- EXERCISE REQUIREMENTS
Your copy should match the records exactly, except that no pictures appear in it.

(Entries taken from a collection)

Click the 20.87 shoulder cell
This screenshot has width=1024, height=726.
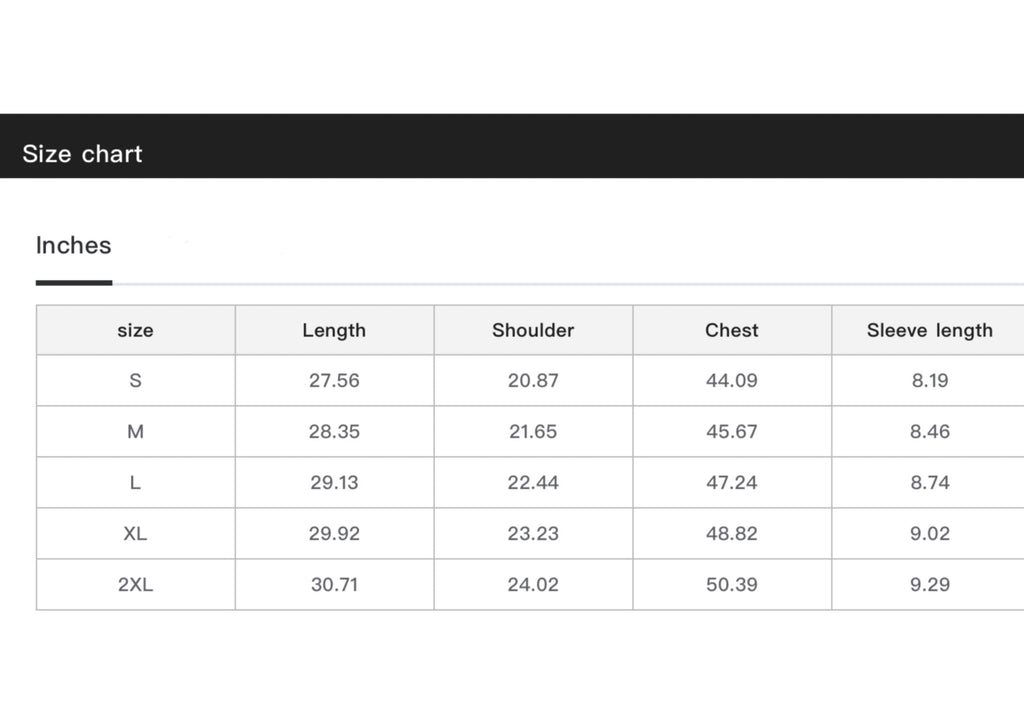pos(533,381)
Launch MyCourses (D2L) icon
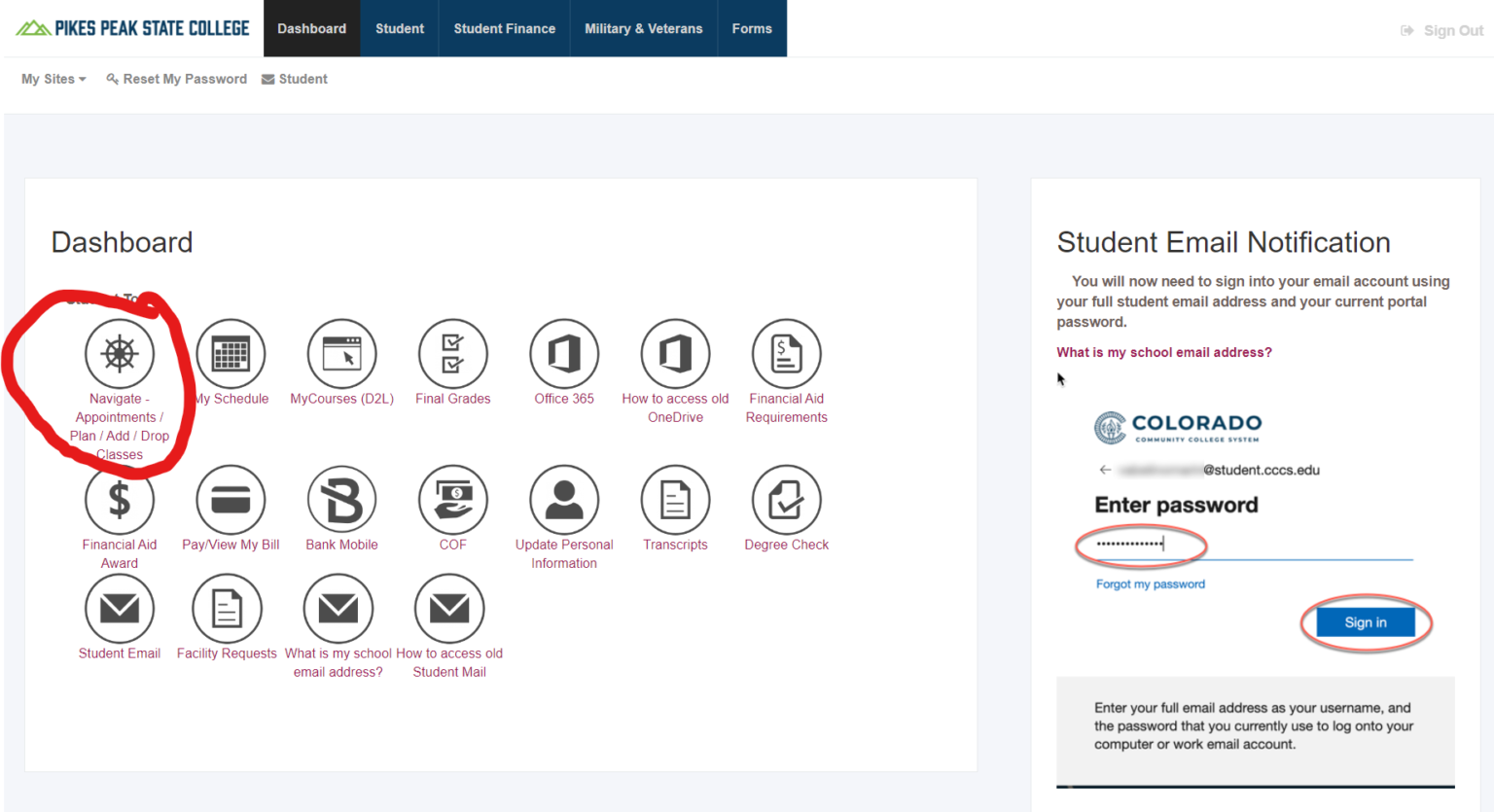Viewport: 1494px width, 812px height. pyautogui.click(x=341, y=354)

- OUTPUT BELOW
Click the 20.87 shoulder cell
This screenshot has width=1024, height=726.
pos(533,381)
Launch MyCourses (D2L) icon
Viewport: 1494px width, 812px height. pyautogui.click(x=341, y=354)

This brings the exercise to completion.